Responses may be reduced in ACD patients with more marked inflammation or where there is associated iron deficiency, especially in patients with IBD, highlighting both the importance of aiming treatment at the underlying condition and of ensuring replenishment of iron stores in patients who are iron deficient. As discussed previously, it may not always be easy to determine whether patients have ACD alone or ACD with iron deficiency, and evidence is accumulating that iron supplementation may be desirable in many patients treated with EPOs to ensure optimal response.

Predicting which patients with ACD will respond to exogenous EPO would be useful, but although various algorithms incorporating baseline endogenous EPO level, early response indicators and other factors, none of these will reliably predict response, at least in the setting of cancer-related anemia.

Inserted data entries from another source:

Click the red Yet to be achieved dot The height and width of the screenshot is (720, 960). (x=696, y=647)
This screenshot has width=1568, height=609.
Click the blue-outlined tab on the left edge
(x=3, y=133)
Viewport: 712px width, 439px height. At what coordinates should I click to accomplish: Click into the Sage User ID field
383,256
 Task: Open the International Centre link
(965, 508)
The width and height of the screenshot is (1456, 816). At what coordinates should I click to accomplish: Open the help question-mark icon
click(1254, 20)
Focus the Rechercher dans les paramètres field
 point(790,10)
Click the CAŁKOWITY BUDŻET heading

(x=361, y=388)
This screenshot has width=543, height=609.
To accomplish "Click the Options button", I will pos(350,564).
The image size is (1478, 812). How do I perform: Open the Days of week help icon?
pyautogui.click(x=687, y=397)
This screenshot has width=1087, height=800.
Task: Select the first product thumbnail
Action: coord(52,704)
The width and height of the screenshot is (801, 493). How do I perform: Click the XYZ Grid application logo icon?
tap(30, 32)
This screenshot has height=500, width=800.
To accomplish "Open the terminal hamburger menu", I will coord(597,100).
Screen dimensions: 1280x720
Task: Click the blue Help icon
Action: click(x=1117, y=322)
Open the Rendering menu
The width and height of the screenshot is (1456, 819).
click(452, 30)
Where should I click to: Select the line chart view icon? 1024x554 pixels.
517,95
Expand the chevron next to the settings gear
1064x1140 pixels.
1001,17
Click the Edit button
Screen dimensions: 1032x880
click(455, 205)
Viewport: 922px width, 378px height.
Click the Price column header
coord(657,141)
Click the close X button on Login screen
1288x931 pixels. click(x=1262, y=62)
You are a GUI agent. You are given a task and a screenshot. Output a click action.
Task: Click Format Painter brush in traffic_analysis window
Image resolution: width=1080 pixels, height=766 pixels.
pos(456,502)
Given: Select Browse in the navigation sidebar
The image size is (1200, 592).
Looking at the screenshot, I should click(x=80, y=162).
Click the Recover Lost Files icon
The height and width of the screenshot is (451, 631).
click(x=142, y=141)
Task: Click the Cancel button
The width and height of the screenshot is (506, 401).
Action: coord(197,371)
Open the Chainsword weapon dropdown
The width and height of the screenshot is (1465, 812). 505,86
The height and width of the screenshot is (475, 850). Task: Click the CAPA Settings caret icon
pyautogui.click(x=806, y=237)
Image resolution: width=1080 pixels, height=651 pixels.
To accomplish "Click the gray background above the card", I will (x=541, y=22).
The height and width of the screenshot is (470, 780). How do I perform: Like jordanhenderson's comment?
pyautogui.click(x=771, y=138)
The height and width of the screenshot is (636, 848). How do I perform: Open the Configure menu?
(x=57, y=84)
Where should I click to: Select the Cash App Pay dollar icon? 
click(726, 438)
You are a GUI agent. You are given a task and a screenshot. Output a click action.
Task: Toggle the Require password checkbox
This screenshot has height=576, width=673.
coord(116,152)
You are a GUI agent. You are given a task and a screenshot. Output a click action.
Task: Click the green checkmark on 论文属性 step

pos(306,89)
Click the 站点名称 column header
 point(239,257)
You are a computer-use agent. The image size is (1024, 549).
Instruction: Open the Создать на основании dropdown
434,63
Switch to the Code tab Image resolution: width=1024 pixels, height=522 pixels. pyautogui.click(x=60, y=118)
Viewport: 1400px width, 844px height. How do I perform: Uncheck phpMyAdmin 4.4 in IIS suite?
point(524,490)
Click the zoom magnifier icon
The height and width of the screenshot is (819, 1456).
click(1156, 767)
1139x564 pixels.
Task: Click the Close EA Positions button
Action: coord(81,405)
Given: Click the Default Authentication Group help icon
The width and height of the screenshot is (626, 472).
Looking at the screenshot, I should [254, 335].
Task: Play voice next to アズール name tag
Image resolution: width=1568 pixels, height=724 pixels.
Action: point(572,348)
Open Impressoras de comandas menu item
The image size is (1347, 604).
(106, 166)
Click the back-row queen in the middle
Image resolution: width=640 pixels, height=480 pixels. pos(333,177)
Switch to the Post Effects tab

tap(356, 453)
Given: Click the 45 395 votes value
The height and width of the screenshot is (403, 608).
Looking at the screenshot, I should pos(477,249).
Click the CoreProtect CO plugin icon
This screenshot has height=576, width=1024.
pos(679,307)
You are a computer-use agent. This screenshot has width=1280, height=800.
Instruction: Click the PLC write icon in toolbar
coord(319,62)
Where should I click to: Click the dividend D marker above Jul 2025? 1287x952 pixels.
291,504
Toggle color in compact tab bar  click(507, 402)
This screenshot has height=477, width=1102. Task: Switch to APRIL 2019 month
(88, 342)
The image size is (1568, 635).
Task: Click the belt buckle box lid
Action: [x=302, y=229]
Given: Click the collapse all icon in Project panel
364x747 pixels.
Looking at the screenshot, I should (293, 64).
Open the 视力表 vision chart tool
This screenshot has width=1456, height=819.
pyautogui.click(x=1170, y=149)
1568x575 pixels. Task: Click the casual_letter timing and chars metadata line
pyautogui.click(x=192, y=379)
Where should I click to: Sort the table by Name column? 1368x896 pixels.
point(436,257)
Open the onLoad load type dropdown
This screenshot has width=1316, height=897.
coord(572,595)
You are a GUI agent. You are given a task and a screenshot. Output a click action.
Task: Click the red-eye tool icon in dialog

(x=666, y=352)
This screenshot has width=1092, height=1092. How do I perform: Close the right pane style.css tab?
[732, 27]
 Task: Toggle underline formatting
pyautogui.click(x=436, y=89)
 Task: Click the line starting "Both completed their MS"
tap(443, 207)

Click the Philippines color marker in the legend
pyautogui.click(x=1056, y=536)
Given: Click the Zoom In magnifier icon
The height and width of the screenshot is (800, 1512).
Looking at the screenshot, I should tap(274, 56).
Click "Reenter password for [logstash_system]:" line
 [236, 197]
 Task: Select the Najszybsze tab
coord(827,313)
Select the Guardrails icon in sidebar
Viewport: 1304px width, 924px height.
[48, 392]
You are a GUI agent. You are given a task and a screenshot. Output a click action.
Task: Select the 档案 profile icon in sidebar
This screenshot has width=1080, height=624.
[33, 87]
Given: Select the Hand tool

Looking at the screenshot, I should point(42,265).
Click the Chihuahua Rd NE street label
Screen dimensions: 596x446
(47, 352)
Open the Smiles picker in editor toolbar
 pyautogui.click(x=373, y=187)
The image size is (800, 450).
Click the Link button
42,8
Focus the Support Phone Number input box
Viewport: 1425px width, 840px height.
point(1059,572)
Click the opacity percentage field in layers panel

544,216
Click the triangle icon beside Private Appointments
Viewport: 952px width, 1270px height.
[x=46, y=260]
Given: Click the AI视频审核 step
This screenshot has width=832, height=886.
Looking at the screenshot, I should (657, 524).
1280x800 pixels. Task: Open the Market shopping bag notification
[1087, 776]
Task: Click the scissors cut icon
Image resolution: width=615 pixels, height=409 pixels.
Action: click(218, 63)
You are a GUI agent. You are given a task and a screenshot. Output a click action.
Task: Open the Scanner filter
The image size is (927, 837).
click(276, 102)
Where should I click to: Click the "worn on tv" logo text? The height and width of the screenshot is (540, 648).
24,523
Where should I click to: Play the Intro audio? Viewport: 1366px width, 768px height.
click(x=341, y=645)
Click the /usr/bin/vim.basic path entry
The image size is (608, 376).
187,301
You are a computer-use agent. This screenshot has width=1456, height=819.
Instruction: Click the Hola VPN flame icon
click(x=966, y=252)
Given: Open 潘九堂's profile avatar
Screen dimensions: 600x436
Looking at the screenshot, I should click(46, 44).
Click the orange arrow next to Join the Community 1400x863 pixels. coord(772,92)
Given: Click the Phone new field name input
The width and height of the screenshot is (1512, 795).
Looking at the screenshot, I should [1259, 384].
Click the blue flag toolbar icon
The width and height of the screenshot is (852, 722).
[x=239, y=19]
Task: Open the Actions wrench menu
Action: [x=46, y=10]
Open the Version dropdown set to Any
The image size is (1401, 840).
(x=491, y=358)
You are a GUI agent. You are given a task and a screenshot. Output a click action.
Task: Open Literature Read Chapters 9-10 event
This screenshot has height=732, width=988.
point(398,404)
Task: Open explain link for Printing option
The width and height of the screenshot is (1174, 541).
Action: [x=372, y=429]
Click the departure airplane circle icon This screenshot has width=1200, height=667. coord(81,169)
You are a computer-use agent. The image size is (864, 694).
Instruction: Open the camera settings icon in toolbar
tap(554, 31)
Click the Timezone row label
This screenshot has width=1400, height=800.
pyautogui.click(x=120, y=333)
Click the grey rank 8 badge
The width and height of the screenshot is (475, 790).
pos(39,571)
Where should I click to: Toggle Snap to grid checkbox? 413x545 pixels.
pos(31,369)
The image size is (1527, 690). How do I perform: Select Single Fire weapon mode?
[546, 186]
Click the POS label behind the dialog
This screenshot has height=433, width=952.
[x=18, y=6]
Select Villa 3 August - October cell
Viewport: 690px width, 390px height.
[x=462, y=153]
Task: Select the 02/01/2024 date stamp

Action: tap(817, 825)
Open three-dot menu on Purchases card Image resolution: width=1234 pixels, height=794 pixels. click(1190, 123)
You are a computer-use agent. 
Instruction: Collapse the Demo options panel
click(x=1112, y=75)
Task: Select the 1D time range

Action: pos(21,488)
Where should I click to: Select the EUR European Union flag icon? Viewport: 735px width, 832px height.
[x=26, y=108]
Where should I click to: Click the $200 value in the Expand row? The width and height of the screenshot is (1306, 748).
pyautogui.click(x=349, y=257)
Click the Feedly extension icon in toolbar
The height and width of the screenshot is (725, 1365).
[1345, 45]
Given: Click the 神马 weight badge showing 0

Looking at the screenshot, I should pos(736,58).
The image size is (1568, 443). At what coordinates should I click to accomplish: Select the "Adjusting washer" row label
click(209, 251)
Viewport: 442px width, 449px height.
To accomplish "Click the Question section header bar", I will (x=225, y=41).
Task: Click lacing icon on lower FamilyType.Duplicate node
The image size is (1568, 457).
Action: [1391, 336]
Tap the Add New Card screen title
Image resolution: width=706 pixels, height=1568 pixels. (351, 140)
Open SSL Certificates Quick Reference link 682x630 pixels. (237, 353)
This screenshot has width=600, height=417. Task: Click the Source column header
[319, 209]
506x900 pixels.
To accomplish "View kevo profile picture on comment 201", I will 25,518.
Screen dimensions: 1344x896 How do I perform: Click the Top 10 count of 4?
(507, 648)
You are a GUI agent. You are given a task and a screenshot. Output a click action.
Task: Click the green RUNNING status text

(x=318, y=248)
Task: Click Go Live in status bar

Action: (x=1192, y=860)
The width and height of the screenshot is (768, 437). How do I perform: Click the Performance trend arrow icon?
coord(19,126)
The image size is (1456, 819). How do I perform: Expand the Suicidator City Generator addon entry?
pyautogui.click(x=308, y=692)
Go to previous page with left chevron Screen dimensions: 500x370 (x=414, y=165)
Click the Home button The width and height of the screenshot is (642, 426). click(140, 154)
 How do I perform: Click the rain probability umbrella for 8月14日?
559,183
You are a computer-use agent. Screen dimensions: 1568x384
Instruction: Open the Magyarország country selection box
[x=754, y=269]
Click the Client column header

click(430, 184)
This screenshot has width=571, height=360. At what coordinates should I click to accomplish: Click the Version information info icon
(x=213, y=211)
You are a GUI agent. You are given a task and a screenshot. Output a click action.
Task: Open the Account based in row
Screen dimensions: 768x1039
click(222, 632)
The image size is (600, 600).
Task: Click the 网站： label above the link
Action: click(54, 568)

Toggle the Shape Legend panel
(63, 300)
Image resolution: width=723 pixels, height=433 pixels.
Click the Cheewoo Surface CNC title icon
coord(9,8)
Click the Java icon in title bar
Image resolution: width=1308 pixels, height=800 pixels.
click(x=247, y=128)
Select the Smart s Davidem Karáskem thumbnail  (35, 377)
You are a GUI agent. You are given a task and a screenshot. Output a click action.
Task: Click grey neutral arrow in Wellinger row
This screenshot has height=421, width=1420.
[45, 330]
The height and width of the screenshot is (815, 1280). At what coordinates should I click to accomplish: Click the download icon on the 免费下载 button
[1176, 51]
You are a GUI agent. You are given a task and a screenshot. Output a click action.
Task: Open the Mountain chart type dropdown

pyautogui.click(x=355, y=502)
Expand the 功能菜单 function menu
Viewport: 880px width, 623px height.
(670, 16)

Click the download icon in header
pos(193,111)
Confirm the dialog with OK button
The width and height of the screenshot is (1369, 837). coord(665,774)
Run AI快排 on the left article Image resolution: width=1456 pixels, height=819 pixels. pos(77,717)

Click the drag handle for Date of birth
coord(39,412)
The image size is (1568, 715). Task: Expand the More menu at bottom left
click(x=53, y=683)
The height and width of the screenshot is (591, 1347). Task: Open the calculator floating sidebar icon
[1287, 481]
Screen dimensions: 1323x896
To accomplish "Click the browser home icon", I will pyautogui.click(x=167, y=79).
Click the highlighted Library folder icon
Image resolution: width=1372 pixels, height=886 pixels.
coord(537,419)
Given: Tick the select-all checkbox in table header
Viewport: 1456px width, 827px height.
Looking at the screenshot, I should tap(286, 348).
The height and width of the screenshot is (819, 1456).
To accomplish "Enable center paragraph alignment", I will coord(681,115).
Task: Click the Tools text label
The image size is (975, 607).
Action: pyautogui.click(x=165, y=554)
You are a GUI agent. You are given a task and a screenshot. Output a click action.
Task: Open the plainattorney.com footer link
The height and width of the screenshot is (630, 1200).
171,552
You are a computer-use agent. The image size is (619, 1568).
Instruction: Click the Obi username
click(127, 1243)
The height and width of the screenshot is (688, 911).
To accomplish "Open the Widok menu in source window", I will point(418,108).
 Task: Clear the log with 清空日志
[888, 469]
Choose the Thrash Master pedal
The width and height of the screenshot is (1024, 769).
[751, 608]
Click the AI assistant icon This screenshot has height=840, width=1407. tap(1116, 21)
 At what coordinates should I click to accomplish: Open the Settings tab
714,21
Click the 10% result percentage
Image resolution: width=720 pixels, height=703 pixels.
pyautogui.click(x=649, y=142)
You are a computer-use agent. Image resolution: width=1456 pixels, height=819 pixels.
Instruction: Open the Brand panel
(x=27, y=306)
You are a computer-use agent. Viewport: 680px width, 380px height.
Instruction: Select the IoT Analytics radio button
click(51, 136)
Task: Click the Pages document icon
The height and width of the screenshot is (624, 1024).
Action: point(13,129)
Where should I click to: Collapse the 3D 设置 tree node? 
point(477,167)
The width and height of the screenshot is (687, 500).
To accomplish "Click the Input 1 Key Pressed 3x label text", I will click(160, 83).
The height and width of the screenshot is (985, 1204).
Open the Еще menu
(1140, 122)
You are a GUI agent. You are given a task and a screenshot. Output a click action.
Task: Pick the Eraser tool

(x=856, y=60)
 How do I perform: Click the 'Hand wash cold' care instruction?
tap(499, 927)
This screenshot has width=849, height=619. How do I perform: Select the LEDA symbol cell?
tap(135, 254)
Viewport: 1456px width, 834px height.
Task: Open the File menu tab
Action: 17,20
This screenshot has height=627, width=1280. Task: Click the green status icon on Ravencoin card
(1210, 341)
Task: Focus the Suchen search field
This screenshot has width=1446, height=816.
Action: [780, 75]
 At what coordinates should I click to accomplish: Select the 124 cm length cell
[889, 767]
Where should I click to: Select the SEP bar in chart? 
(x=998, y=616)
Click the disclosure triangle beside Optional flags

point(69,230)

Warnings about the Dangers of EPOs

There has recently been mounting concern at possible detrimental effects of EPO administration in ACD, both in terms of cardiovascular risk and thrombosis, and relating to possible risks of tumour recurrence in patients with ACD related to malignancy. The CHOIR (Correction of Hemoglobin and Outcomes in Renal Insufficiency) study showed that trying to achieve a target Hb level of 135 g/l (compared with 113 g/l) increased the risk of cardiovascular events and did not improve quality of life and the TREAT (Trial to Reduce Cardiovascular Events With Aranesp Therapy), demonstrated that patients with diabetes and chronic kidney disease were at greater risk of stroke following ESA administration and no clear benefit was observed. A randomized study of EPO in patients with non-small cell lung cancer (NSCLC) who were not receiving chemotherapy was terminated prematurely when a higher mortality rate was observed in the group receiving EPO.

These, and other, studies, together with suggestions that some tumour cells might express EPO receptors, raising the possibility that EPO might modulate tumour growth via cytoprotective effects, led the FDA in the United States to recommend that (i) prescribers should use the lowest dose of EPOs that would gradually increase Hb concentration to a level that would avoid the need for transfusion and (ii) treatment with EPOs might increase the risk of serious cardiovascular events and death when administered to produce Hb levels >120 g/l. In addition, the FDA recommends that (iii) EPOs should not be used in specific tumour types (breast, head and neck, NSCLC), nor be administered to patients with active malignancy not receiving chemo- or radiotherapy. Similar conclusions are reached in the updated guidelines published recently by ASH and ASCO.

However, a recent large meta-analysis of over 15,000 patients in 60 studies of EPOs in patients with cancer has shown no evidence that EPOs reduce survival or increase tumor progression in patients with cancer, although some increase in venous thrombembolism was observed. In addition, two recent studies have cast doubt on the idea that EPO receptors may be expressed at significant and clinically relevant levels on non-hematopoietic cells, including tumor cell lines, and it is clear that further, well-designed, clinical trials are necessary to define the role of EPOs in the anemia of malignancy. In the meantime, blood transfusion remains an option for treatment of anemia in patients with contraindicated cancers or those at high risk of venous thromboembolism.